The use of mesh in the posterior compartment has been more controversial. The risks of mesh, particularly synthetic, include erosion, but it can also have detrimental effects on sexual function.
There are a few small studies reporting on the use of Marlex mesh for posterior-wall repair, which showed good anatomical results and improvement in defecatory function [67,68]. Kohli and Miklos reported site-specific repair of rectoceles augmented with dermal allograft in 43 women. A total of 33 women attended for follow-up, with a 93% anatomical cure rate as evaluated with the POP-Q [69].

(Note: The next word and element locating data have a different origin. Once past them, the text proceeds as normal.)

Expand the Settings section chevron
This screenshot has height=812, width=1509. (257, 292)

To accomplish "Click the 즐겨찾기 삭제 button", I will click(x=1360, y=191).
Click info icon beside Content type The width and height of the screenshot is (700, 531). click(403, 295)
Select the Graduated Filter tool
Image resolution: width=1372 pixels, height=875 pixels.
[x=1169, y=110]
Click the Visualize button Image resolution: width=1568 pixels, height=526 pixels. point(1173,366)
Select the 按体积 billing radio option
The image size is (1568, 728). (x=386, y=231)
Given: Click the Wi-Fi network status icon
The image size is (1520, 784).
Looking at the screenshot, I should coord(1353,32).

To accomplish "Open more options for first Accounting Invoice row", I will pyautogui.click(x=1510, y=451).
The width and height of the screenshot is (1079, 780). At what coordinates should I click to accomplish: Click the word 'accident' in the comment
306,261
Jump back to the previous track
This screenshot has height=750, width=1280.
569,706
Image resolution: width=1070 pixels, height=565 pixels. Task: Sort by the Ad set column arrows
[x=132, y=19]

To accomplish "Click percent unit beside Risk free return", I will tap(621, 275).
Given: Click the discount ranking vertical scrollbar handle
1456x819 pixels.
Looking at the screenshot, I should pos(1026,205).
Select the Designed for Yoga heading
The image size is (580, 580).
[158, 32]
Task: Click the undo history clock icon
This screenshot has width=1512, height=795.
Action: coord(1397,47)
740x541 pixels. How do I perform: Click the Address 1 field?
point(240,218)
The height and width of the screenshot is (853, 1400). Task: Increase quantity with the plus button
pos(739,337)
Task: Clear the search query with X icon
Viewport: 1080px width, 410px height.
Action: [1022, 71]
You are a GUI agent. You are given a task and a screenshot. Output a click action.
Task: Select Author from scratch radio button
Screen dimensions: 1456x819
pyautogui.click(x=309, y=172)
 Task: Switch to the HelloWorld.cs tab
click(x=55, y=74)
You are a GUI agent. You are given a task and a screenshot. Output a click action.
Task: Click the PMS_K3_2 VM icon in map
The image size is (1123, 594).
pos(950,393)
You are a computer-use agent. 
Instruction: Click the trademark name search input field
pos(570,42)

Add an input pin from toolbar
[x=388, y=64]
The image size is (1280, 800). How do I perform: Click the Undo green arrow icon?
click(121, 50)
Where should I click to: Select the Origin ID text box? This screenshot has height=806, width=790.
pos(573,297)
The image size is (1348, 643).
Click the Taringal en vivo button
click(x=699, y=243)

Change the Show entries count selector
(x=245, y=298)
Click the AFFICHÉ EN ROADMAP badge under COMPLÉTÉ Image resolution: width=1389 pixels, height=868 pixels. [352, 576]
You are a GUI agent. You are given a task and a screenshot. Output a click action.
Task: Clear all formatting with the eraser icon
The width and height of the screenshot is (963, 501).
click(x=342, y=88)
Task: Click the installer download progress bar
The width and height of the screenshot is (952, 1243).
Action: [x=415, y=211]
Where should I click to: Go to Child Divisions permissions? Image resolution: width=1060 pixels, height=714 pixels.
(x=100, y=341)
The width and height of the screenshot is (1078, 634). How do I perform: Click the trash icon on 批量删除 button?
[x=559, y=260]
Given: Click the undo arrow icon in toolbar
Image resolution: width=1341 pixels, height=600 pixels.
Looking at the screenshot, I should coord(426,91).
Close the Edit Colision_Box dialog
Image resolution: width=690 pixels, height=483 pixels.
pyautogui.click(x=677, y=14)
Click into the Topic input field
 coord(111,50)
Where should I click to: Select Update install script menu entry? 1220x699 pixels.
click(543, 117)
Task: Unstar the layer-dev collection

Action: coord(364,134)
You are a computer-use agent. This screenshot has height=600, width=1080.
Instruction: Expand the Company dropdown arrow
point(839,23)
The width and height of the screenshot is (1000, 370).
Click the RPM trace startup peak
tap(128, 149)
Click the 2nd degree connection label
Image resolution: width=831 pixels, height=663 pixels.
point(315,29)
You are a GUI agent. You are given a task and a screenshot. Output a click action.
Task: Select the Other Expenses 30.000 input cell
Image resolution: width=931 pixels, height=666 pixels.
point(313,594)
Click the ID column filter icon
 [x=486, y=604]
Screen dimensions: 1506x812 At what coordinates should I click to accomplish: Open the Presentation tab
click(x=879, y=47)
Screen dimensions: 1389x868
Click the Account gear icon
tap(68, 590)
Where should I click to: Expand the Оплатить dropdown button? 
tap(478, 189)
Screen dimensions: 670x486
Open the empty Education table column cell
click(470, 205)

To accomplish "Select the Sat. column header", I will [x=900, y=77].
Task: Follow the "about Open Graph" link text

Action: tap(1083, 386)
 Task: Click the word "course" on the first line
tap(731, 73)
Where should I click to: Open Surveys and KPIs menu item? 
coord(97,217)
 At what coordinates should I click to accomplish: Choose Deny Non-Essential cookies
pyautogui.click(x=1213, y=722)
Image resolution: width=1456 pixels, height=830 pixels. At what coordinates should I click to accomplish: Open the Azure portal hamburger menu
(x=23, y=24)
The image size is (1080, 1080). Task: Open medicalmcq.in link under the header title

In a woman who wishes to retain sexual function, the use of Prolene mesh in the posterior wall is inadvisable. Anatomical results are good but there is an unacceptable increase in the rate of dyspareunia, of up to 64% [70].
Conclusions
The procedure of choice for reconstructive surgery to the vagina should be tailored to the individual patient and should have a low risk of morbidity and mortality, while also having long-term durability. There is no single procedure that is able to satisfy all of these requirements, and more data are required on the evaluation of procedures in the form of randomized, well-designed trials with long-term follow-up using subjective and objective criteria.
Future perspective
In order for new therapeutic strategies to be developed, more research is required into the epidemiology, etiology and pathophysiology of POP, so that logical approaches may be developed to address structure and function.
Evaluation of surgical procedures for vaginal prolapse is hampered by the lack of large, randomized studies using both validated subjective and objective outcome measures. This is particularly relevant at the present time, when there are an increasing number of new techniques on the market, including graft materials, whose use is not supported by good-quality data. In order to carry out this future research, long-term studies should be promoted, using standardized definitions of cure and outcome assessment.
Executive summary
Assessment of prolapse should involve objective validated anatomical and symptom assessment, including quality-of-life issues.
The procedure should be tailored to the individual with attention to the anatomical and functional outcome, associated urinary, bowel and sexual dysfunction, and operative morbidity.
Sacrospinous fixation has a higher anterior-wall recurrence rate and sacrocolpopexy seems to result in a better long-term outcome.
High uterosacral ligment suspension is associated with increased rates of ureteric injury, and cystoscopy post procedure is advisable.
For posterior-wall prolapse, levator plication is associated with increased sexual and defectory dysfunction. The transanal approach may have a lower rate of sexual dysfunction than the transvaginal approach, but seems to result in a higher recurrence rate.
There is no strong evidence to support the routine use of biological or synthetic grafts for transvaginal prolapse repair and, if used, patients should be counseled regarding the risks of erosion, infection and dyspareunia.